KILL DEVIL HILL - Black Cat Down!
by Martin Popoff
There's more drama these days in the Pantera an' Down camp, and add to that the hot seat that is the drum stool at future Black Sabbath concerts (well wishes for Tony's recovery from cancer notwithstanding), the time seems to be ripe 'n' rife for fresh starts. Ergo there goes Texas bass bad-ass Rex Brown and Vinny Appice, percussion legend for Derringer, Sabbath, Dio and Heaven & Hell. Their new joint is called Kill Devil Hill, with the band rounded out by lesser-known typical metal burgers Mark Savon and Dewey Bragg, who, as these things often go, are probably the most important components of the band, actually, being guitarist and front man/vocalist respectively.
"Hard rock/metal," is how Rex Brown begins his summation of the band's thoroughly catchy mix of Sabbatherian stadium metal with reunion-era Alice in Chains (and if Vinnie and Dime's Damageplan comes to mind, well, yer not off-base). "You have your elements of older-style hard rock, '70s hard rock similar to what Sabbath did, with a new edge on it - old meets new, but with its own identity."
And hey, even if Savon and Bragg are obviously capable of colluding o'er a smoke-choked collection of doomsters, without a rhythm section this seasoned and strong, the end effect wouldn't be so steely pro.

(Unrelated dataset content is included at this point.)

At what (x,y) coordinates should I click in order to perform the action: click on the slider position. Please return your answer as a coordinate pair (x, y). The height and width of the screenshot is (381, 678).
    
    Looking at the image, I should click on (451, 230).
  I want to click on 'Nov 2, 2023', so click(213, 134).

"Shoot, I'll just put it this way," ventures Rex, asked what it's like to be in a backbeat with one of the classiest, most distinct old school metal drummers in the world. "I've been blessed three times. If you're a bass player, that's pretty overwhelming. With Vinny, that was definitely one of the considerations going to check and see if this thing could work. Because, you know, we really lock in tight. You know, it's just three different styles of music, basically. I call it my little musical journey. I'm just going down a path that, when you get something dropped in your lap like this, you then really have to say, well, is your heart into this? Are you ready to go and do this again and leave nine years of stuff behind, and go your separate route? But for some reason, when I heard it, I just felt like it was real. It had the melody, the hooks, the harmonies, and everything I was looking for in a singer, I found in Dewey."